**Set of tasks:**
1. In the post on monetary news and the Keynesian resurgence, list the systems of thought it points readers to for more detail on the fiscal policy debate.
2. Please extend the post on monetary news and the Keynesian resurgence with the next few paragraphs, starting after its final sentence about what Keynesians suggest in a boom.

**Document passage:**
## begin
Tuesday, November 24, 2009

VERY INTERESTING NEWS MONETARY WORLD

VERY interesting what is happening in the monetary world.

- China sent Obama home empty handed
http://news.google.co.nz/news?q=china+obama+empty+handed

- IMF chief says US dollar not good world reserve currency
http://www.imf.org/external/np/speeches/2009/111609.htm

- brit PM Brown is for the Tobin tax
http://news.google.co.nz/news/search?q=brown+tobin

- international stable currency (based on 30 commodities) gains ground
http://en.wikipedia.org/wiki/Bancor
http://news.google.co.nz/news?q=bancor

here is a good roundup of the economist quasi-science background:
http://en.wikipedia.org/wiki/2008%E2%80%932009_Keynesian_resurgence

Starting in 2008, there has been a resurgence of interest in Keynesian economics among various policy makers from the world's industrialized economies. This has included discussions and implementation of some economic policies in accordance with the recommendations made by John Maynard Keynes in response to the Great Depression.such as fiscal stimulus and expansionary monetary policy.[1][2][3][4]

From the end of the Great Depression until the early 1970s, Keynesian economics provided the main inspiration for economic policy makers in western industrialized countries. The influence of Keynes's theories waned in the 1970s, due to stagflation and critiques from Milton Friedman, Robert Lucas, Jr., Friedrich Hayek and other economists who were less optimistic about the ability of interventionist government policy to positively regulate the economy. The advent of the global financial crisis in 2008 prompted a resurgence of interest in Keynesian economics among policy makers. Paralleling this change, there has also been some rethinking of the relevance of Keynes' ideas among academics, however, the revival of Keynesian economics in academia has been more controversial and muted.

Competing views on macroeconomic policy

Macroeconomic policy focuses on high level government decisions which affect overall national economies rather than lower level decisions concerning markets for particular goods and services. The Keynesian resurgence can be understood in the context of various competing perspectives from which policy recommendations originate. A key issue of contention is the optimal level of government intervention in economic affairs. For an overview on the different perspectives, see Liberal, Realist & Marxist. For more detail on specific systems of thought relevant to debate on this fiscal policy see Keynesian economics, Monetarism, Austrianism, New Classical economics, Real business cycle theory, and New Keynesian economics.

Over the last sixty years, most strikingly in the Anglo American economies but to a large extent worldwide, the two competing views receiving the most attention at policy-making level have been Keynesianism and Monetarism. Commentators such as Sunday Times economics editor David Smith have gone as far to say the "entire economics debate could be characterized as a struggle between Monetarists and Keynesians".[5]

Monetarists advise minimal government intervention in the economy, apart from tightly controlling the money supply and publicizing targets for future modest expansion, thus setting expectations so as to reduce inflation. Monetarists also tend to favor free market policies such as clamping down on powerful labor unions, fairly light regulation, and generally small government . although not typically to the extremes favoured by other economic liberals such as Austrian school economists and Libertarians.

Keynesians, in contrast to Monetarists, tend to place greater importance on the role of fiscal policy over monetary policy in the ups and downs of the economic cycle; they advise government intervention, especially in a recession where the standard recommendation is for increased government spending - especially on capital projects such as infrastructure - and tax reductions in order to stimulate aggregate demand. In a boom they often suggest measures to dampen demand such as raising taxes and interest rates, and throughout the business cycle they prefer regulation of economic activity.
## end
**Data segment:**
## begin
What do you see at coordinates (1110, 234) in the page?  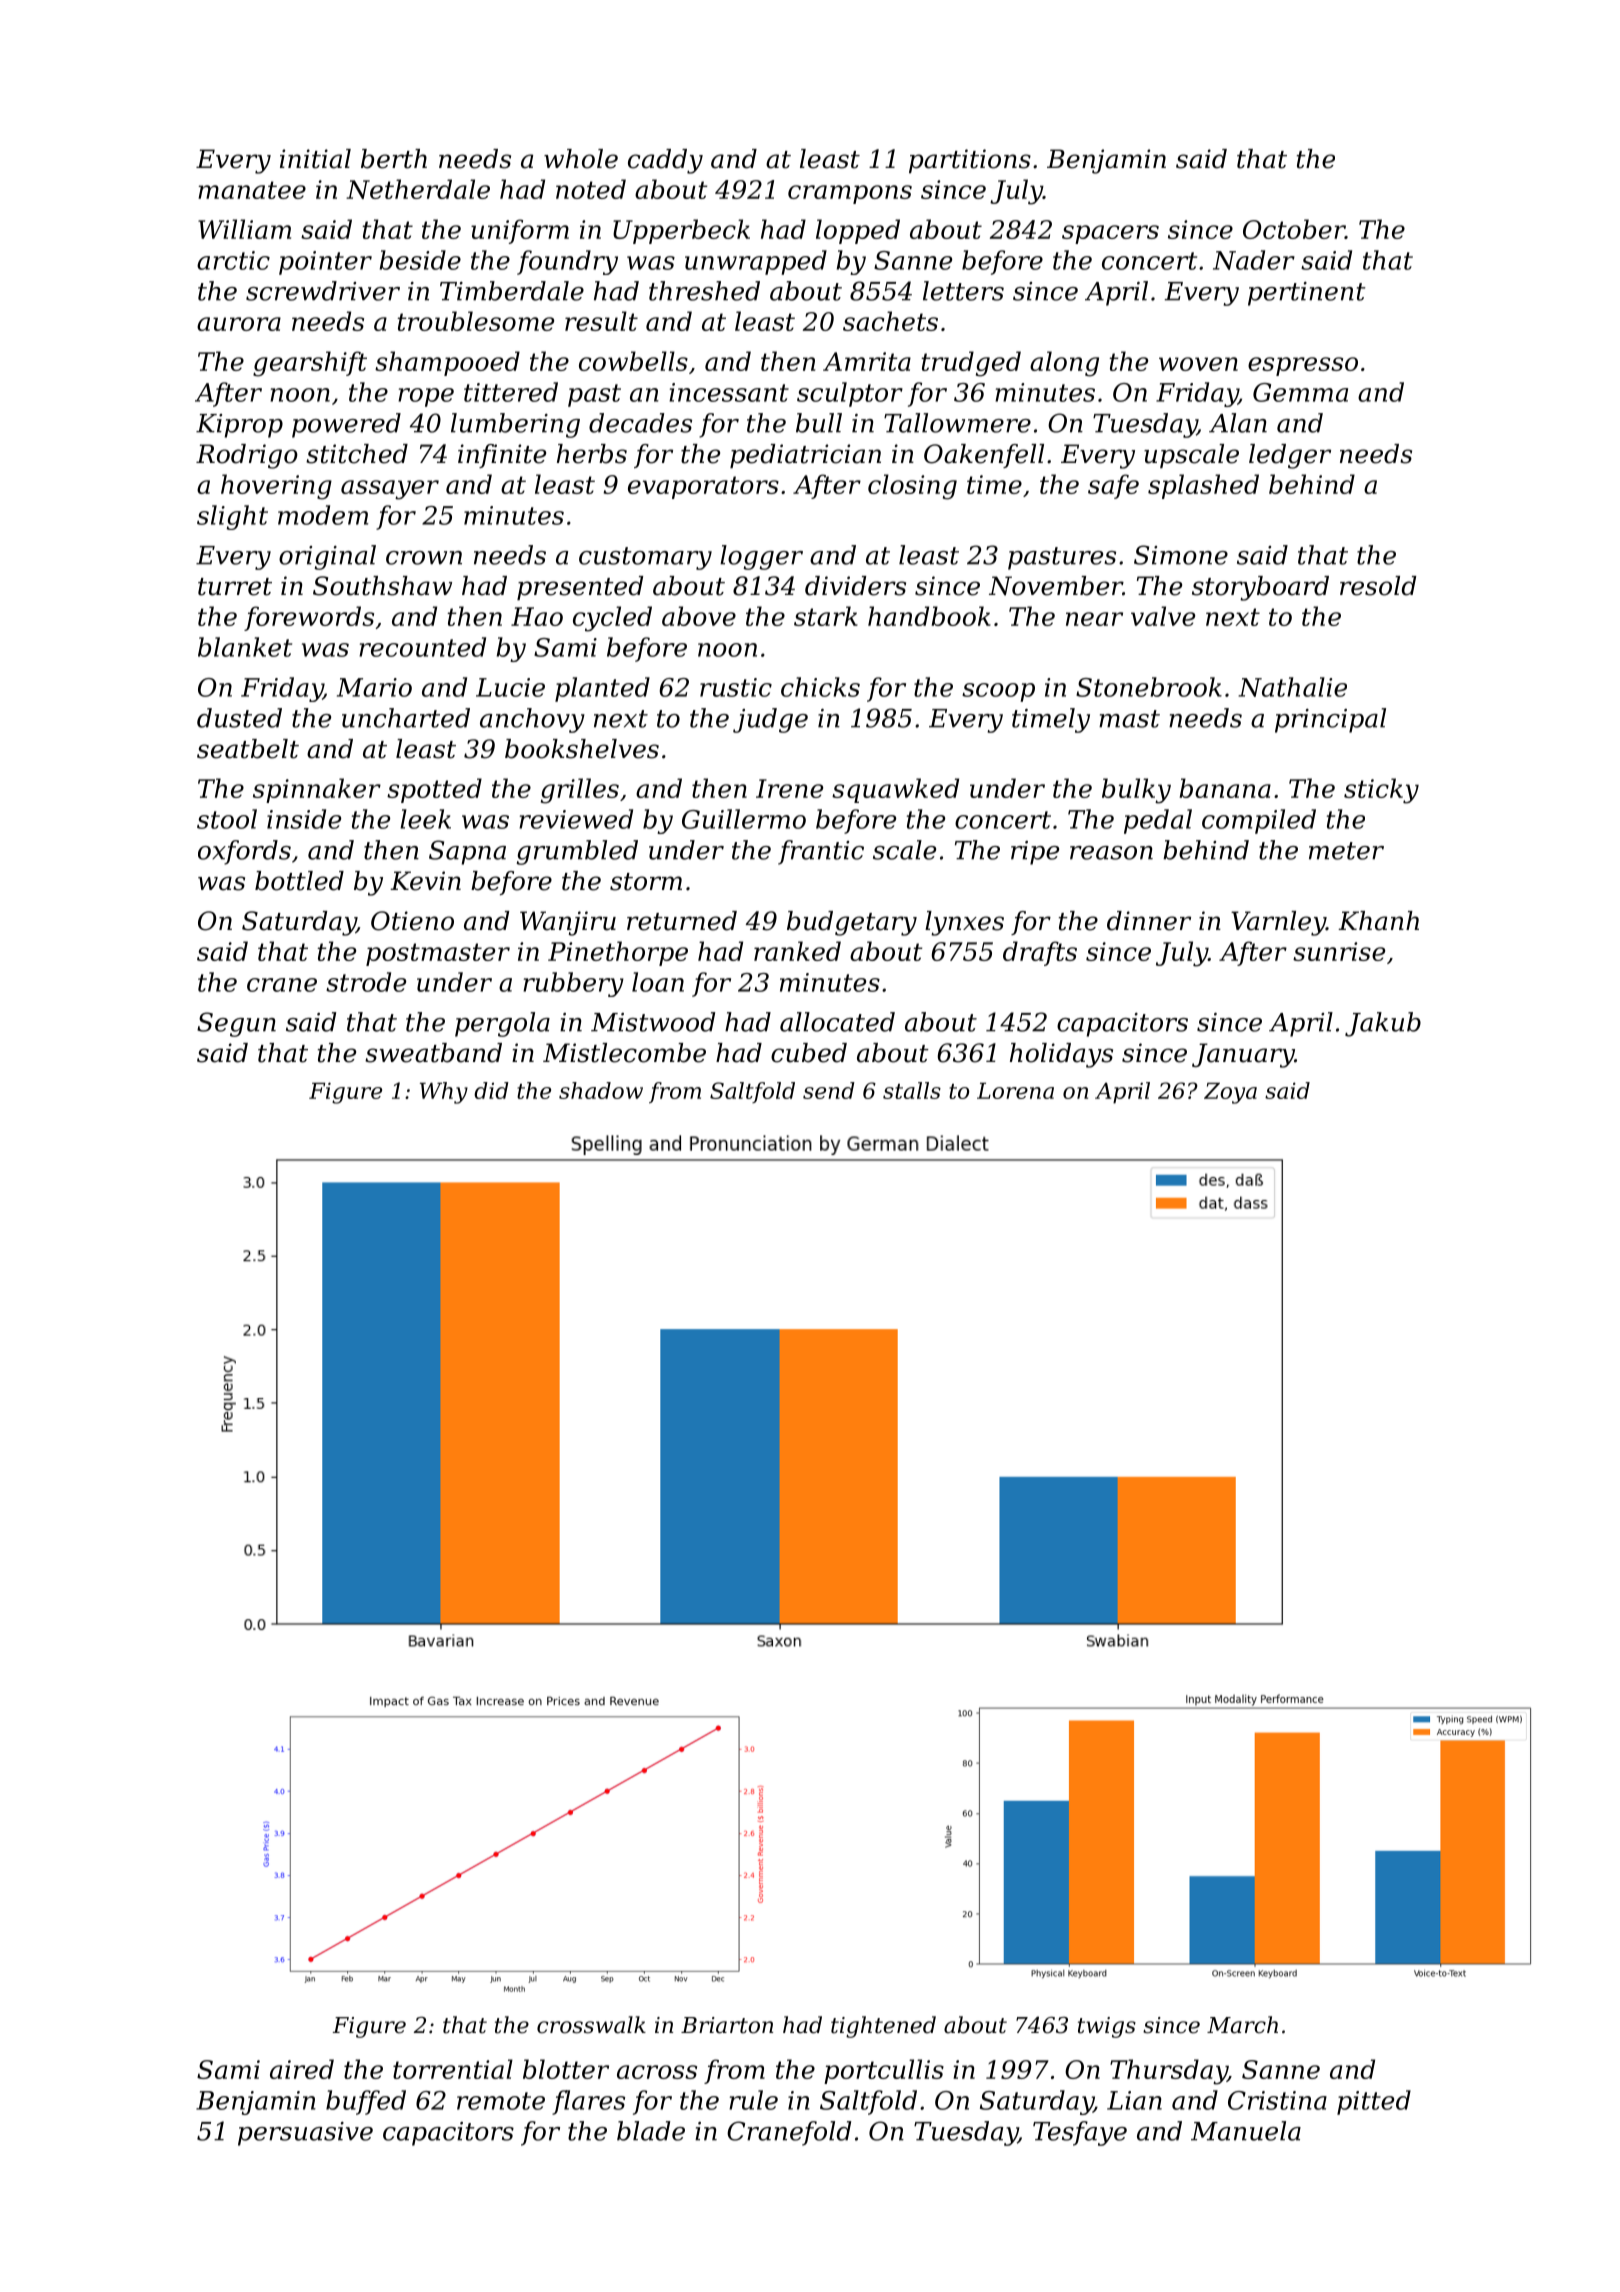 I see `spacers` at bounding box center [1110, 234].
## end
**Responses:**
1. Keynesian economics, Monetarism, Austrianism, New Classical economics, Real business cycle theory, New Keynesian economics

2.
Keynesian Economics evolved from the Keynesian Revolution. In contrast to the recent resurgence of Keynesian policy making the revolution initially comprised a shift change in theory. [6] There had been several experiments in policy making that can be seen as precursors for Keynes ideas, most notably Franklin D. Roosevelt's famous "New Deal" (Roosevelt was US president from 1933 to 1945). These experiments however had been influenced more by morals, geopolitics and political ideology than by new developments in economics, although it is notable that Keynes had found some support in the US for his ideas about counter-cyclical public-works policy as early as 1931.[7] According to Gordon Fletcher, Keynes' General Theory provided a conceptual justification for 'New Deal'-type policies which was lacking in the established economics of the day - immensely significant as in the absence of a proper theoretical underpinning there was a danger that ad hoc policies of moderate intervention would be overtaken by extremist solutions, as had already happened in much of Europe.[6] Keynes did not however agree with all aspects of the New Deal; he considered that the almost immediate revival of business activity after the program's launch could only be accounted for by psychological factors, which are dangerous to rely on,[8] such as the boost to confidence by Roosevelt's inspiring oratory.

Since the 1940s the influence of Keynesian Economics on government policy makers has both waxed and waned under pressure from free market economics, and from late 2008 appears to be waxing once again.[9] [10]

The Keynesian ascendancy: 1941.1979
Clement Attlee, British Prime Minister from 1945 to 1951, based his government's economic policy on Keynes' ideas.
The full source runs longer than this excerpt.